Requirement = Please reproduce the entries that follow, keeping each word intact.

Data records =
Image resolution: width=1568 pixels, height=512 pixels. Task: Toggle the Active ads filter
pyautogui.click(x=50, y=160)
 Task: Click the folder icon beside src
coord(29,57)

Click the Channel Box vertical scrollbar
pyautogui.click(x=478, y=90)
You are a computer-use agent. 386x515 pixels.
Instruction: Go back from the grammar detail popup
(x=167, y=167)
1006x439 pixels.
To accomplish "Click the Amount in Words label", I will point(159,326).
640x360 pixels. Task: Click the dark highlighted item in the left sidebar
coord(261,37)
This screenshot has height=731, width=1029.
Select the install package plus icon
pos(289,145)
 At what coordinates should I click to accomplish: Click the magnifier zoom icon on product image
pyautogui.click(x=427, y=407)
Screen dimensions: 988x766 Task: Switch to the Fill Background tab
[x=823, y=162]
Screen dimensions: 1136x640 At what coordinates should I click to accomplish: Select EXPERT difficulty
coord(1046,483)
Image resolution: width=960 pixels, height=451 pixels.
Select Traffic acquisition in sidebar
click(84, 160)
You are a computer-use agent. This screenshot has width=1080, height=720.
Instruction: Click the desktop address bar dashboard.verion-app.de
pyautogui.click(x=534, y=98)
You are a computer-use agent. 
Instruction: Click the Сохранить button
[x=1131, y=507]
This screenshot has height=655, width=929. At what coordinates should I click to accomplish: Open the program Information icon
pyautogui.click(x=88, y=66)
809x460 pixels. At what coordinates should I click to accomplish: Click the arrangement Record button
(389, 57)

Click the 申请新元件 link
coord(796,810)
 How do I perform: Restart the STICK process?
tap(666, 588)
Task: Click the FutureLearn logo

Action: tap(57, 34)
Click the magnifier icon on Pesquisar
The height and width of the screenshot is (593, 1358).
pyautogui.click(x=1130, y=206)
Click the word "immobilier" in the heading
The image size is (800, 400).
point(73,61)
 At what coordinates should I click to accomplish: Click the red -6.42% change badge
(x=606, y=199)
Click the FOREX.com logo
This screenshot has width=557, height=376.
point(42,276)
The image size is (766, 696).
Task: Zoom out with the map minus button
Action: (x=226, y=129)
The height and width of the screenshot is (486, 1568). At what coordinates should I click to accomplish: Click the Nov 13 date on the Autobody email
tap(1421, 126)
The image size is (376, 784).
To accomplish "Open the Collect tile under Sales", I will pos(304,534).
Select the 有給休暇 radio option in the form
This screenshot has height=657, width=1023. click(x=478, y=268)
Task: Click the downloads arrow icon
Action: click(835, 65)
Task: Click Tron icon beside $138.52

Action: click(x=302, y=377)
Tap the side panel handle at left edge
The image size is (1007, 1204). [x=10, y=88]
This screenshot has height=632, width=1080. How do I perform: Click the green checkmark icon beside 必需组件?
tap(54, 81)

Your response =
Image resolution: width=1568 pixels, height=512 pixels. Task: Toggle the Active ads filter
pyautogui.click(x=50, y=160)
 Task: Click the folder icon beside src
coord(29,57)

Click the Channel Box vertical scrollbar
pyautogui.click(x=478, y=90)
You are a computer-use agent. 386x515 pixels.
Instruction: Go back from the grammar detail popup
(x=167, y=167)
1006x439 pixels.
To accomplish "Click the Amount in Words label", I will point(159,326).
640x360 pixels. Task: Click the dark highlighted item in the left sidebar
coord(261,37)
This screenshot has height=731, width=1029.
Select the install package plus icon
pos(289,145)
 At what coordinates should I click to accomplish: Click the magnifier zoom icon on product image
pyautogui.click(x=427, y=407)
Screen dimensions: 988x766 Task: Switch to the Fill Background tab
[x=823, y=162]
Screen dimensions: 1136x640 At what coordinates should I click to accomplish: Select EXPERT difficulty
coord(1046,483)
Image resolution: width=960 pixels, height=451 pixels.
Select Traffic acquisition in sidebar
click(84, 160)
You are a computer-use agent. This screenshot has width=1080, height=720.
Instruction: Click the desktop address bar dashboard.verion-app.de
pyautogui.click(x=534, y=98)
You are a computer-use agent. 
Instruction: Click the Сохранить button
[x=1131, y=507]
This screenshot has height=655, width=929. At what coordinates should I click to accomplish: Open the program Information icon
pyautogui.click(x=88, y=66)
809x460 pixels. At what coordinates should I click to accomplish: Click the arrangement Record button
(389, 57)

Click the 申请新元件 link
coord(796,810)
 How do I perform: Restart the STICK process?
tap(666, 588)
Task: Click the FutureLearn logo

Action: tap(57, 34)
Click the magnifier icon on Pesquisar
The height and width of the screenshot is (593, 1358).
pyautogui.click(x=1130, y=206)
Click the word "immobilier" in the heading
The image size is (800, 400).
point(73,61)
 At what coordinates should I click to accomplish: Click the red -6.42% change badge
(x=606, y=199)
Click the FOREX.com logo
This screenshot has width=557, height=376.
point(42,276)
The image size is (766, 696).
Task: Zoom out with the map minus button
Action: (x=226, y=129)
The height and width of the screenshot is (486, 1568). At what coordinates should I click to accomplish: Click the Nov 13 date on the Autobody email
tap(1421, 126)
The image size is (376, 784).
To accomplish "Open the Collect tile under Sales", I will pos(304,534).
Select the 有給休暇 radio option in the form
This screenshot has height=657, width=1023. click(x=478, y=268)
Task: Click the downloads arrow icon
Action: click(835, 65)
Task: Click Tron icon beside $138.52

Action: click(x=302, y=377)
Tap the side panel handle at left edge
The image size is (1007, 1204). [x=10, y=88]
This screenshot has height=632, width=1080. How do I perform: Click the green checkmark icon beside 必需组件?
tap(54, 81)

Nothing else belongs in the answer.